Some of that may be because Conor and Geoffrey are so far apart geographically. Kind of like the duo met somewhere in the middle and translated their sound into a shared language.

In The Red Earth unfolds gently across thirteen tracks, none of which are particularly long. It makes the record feel more cohesive in one sense, as each track bleeds into the next for a singular auditory journey.

“Håkan’s Drift” moves like its name suggests: slow and deliberate, but also evocative. Inspired by Hernán Diaz’s novel In The Distance, it traces the liminal hours of a long drive — that strange, suspended state between dusk and dawn where time loosens.
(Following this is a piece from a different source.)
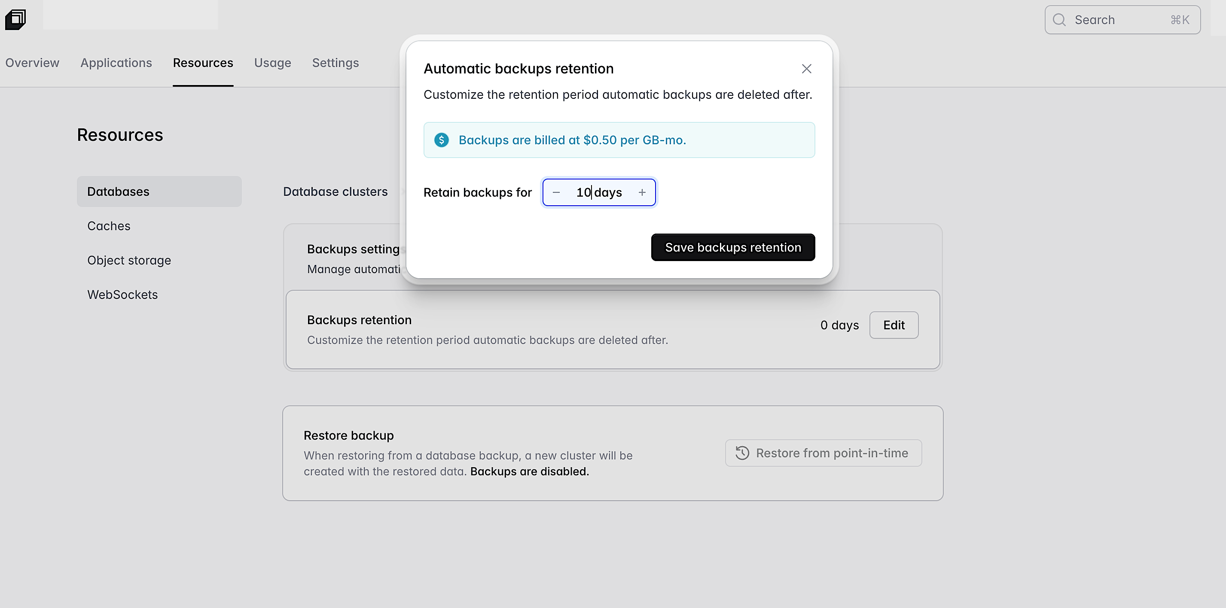Click Restore from point-in-time button
Image resolution: width=1226 pixels, height=608 pixels.
click(x=823, y=453)

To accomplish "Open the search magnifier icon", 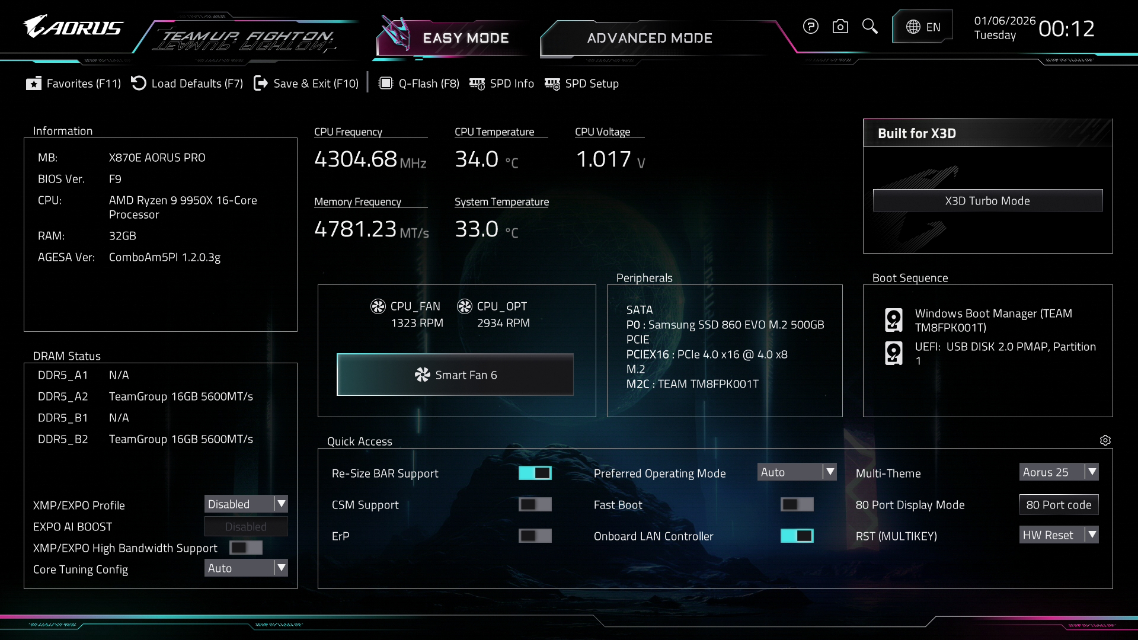I will 870,27.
There’s a cinematic quality to it, but not in the obvious sense. It’s less about scoring a scene and more about becoming one with the atmosphere around it — the soft buzzing sound of tires on asphalt, the dim glow of horizon light, the feeling of being caught somewhere in between destinations.

The accompanying video, directed by Cam Merton, leans into that same sense of transience, pairing the track with imagery that feels equally unanchored.

The title track brings a subtle rock feel to the record’s ambient nature. There are some drums – maybe electronic – and the electric guitar is a bit more lively, harkening back to the soft-focus haze of a dark and mysterious ’90s alt-rock band like Mazzy Star. The only thing I was disappointed about was that it didn’t stretch on a little longer, so I could take that journey further.

Another highlight is “Hawkshead: Winter, 1968-1969.” This is another track with literary influences, and it reminds me of something you’d hear on Eno’s Ambient 4. There are some disjointed audio clips that barely surface in the background, which gives it a very creepy, nocturnal vibe.

I also enjoyed “Terlingua,” which has a more pure ambient sound, the type that washes over you, especially on headphones. But even on this track, as the shifts in tone are subtle, there’s always a sense of motion, similar to the way many of Eno’s best ambient works were. Some ambient music, to me at least, sounds too monotone, but that’s not the case here.

Across In The Red Earth, The Lizard Point is less interested in building structures than in tracing contours, letting melody surface briefly before dissolving back into textures that splash across the surface and feel alive.

Brian Eno famously framed ambient music in the liner notes of Music for Airports (1978) as something that could exist in multiple states of attention.

“Ambient Music must be able to accommodate many levels of listening attention without enforcing one in particular; it must be as ignorable as it is interesting,” Eno wrote.

On In The Red Earth, it feels more like the music is reshaping the background, and it’s doing it so imperceptibly that you hardly recognize the changes.

To support the release, the duo played a run of shows across the U.S. and Europe. One of those moments landed March 13th at Shapeshifters Cinema in Oakland, alongside Aux Meadows, a fitting pairing for music that thrives somewhere just outside of fixed coordinates.

In The Red Earth unfolds at its own pace, asking only that you meet it there. Turn it on and take the trip.